Morning breaks and LaRoy must stumble to a film set to get her big break. Also on location is another of the previous night's revelers, major film star Jack Conrad (Brad Pitt), chauffeured by one of the lowly workers at that gathering, Manny Torres (Diego Calva). Whisked to the set, Nellie knocks the socks off the filmmakers - and, Voila! Instant starlet!

This first hour is energetically orchestrated by Chazelle showing all the gusto his talent, cast and millions of dollars can pull off. Unfortunately, once that initial surge winds down, so does his script's imagination. Set during the transition from the silents to talking pictures, Chazelle's movie ends up being a fairly simple and straightforward rise & fall narrative, using the coming of Sound as the main reason for Nellie and Jack's career and personal downfalls. Chazelle tries to weave in a couple of major supporting characters in Sidney Palmer (Jovan Adepo) and Fay Zhu (a very sharp Li Jun Li), but never gives either enough screen time to flesh out their characters. Sidney is a black musician who becomes a featured player in 'race films', while Fay is an Asian starlet who writes inter-titles for silent films - although we only truly see her 'at work' for a couple of minutes. Instead, the focus is on her flamboyant bi-sexuality. Inadvertently, Chazelle turns the character into the same thing that Fay's real life model (Anna May Wong) was in Hollywood: The Exotic. It's symbolic of Chazelle's lack of a strong point of view to his screenplay, which he has said was researched over years and years. The spark seems to have all gone into the physical production - but not it's soul. The Art Direction, Costumes and Justin Hurwitz' score all energetic if not always period accurate.

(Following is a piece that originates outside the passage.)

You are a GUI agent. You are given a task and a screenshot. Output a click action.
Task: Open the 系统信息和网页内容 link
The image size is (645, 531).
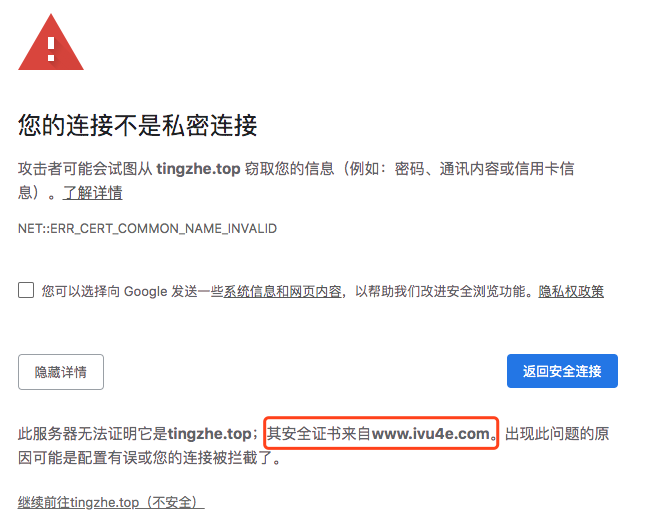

Stylistically, Chazelle relies almost exclusively on excess with BOOGIE NIGHTS and WOLF OF WALL STREET being clear influences. The emphasis on bodily functions, out-sized gestures and proclamations of how important Hollywood is becomes wearying. There are a few sporadically interesting moments in the overlong last couple of hours, in particular a heart to heart between Jack and a gossip columnist, Elinor St. John (Jean Smart). It's a rare moment when the film slows down and has an actual discussion. Pitt is quite good when the script gives him a chance. Robbie is a ball of energy and carries the movie on her shoulders when it flags, but, her character is constantly short-changed and just ends up disappearing off-camera. Calva is, in some ways, the central role here, and he carries it off well, benefiting from an actual story arc.

The epilogue begins as a nice, if bittersweet, grace note. It takes place in a movie theater - of course (certainly seems to have been a common theme of several auteurs in 2022). Chazelle tries to link his film with those that inspired him, but as it continues on and on and on, he seems to be equating his own work here with not only a specific motion picture classic, but with the full continuum of cinema. Ambition or Vanity?